Required work>
In the article on oil seed crops in Union County, how many years has Rob Beck grown canola as a seed crop?

Page extract>
+++++

FIELDS OF GOLD
Published 12:00 am Monday, October 10, 2005
- THE GOLDEN VIEW at the TOP is one of Rob Beck's fields of canola in full bloom taken last summer from the Lower Cove Road. On the 2005 Annual Crop Tour, a stop at Alicel Feed and Seed. (Story and photosbyMardi Ford).
Traveling the Lower Cove Road is a feast for the eyes in any season, but summer’s view of the valley floor’s mosaic is photo-opportunity breathtaking.
Cropping up here and there last summer, among the traditional palette of greens and browns, were sporadic fields of gold and yellow.
Thriving among the wheat, grass seed and alfalfa fields were carefully spaced acres of sunflower, mustard, canola and a bit of evening primrose.
Agri-biodiesel crops, these are all being grown for seed. Oil seed crops a new niche in the agriculture industry of Union County.
Rob Beck, Alicel Feed and Seed, is the catalyst for the business and has grown canola as a seed crop for four years, recently branching out by contracting seed production to other local growers.

+++++

Data supplied>
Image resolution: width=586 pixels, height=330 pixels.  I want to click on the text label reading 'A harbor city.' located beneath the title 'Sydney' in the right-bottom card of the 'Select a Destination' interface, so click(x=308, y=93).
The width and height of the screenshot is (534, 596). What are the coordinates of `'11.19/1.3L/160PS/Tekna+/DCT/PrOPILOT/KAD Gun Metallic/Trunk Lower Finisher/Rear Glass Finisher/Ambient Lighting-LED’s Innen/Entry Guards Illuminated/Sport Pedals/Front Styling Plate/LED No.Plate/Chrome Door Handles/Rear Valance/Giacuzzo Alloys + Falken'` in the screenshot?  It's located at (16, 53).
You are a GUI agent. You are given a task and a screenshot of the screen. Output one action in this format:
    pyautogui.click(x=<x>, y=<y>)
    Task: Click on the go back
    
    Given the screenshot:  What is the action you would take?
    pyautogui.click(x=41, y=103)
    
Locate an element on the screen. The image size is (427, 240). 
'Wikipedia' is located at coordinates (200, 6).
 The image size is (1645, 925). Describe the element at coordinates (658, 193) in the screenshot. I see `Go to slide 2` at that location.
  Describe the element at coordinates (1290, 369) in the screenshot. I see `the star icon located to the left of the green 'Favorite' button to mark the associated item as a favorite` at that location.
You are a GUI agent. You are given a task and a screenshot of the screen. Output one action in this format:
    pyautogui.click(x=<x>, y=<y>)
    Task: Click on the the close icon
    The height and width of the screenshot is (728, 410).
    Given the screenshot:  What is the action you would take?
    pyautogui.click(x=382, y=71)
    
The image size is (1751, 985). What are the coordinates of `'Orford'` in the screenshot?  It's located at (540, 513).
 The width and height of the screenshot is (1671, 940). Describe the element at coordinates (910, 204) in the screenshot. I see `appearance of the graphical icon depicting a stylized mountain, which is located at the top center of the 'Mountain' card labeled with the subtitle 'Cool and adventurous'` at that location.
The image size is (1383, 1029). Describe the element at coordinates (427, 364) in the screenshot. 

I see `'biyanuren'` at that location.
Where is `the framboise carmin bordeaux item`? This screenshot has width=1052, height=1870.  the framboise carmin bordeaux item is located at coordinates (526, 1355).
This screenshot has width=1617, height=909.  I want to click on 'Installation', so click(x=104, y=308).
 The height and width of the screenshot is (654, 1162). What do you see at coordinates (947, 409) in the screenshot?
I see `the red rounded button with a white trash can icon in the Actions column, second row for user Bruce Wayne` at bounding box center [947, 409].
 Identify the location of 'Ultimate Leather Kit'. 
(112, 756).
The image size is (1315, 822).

+++++

Response for this exercise>
Four years.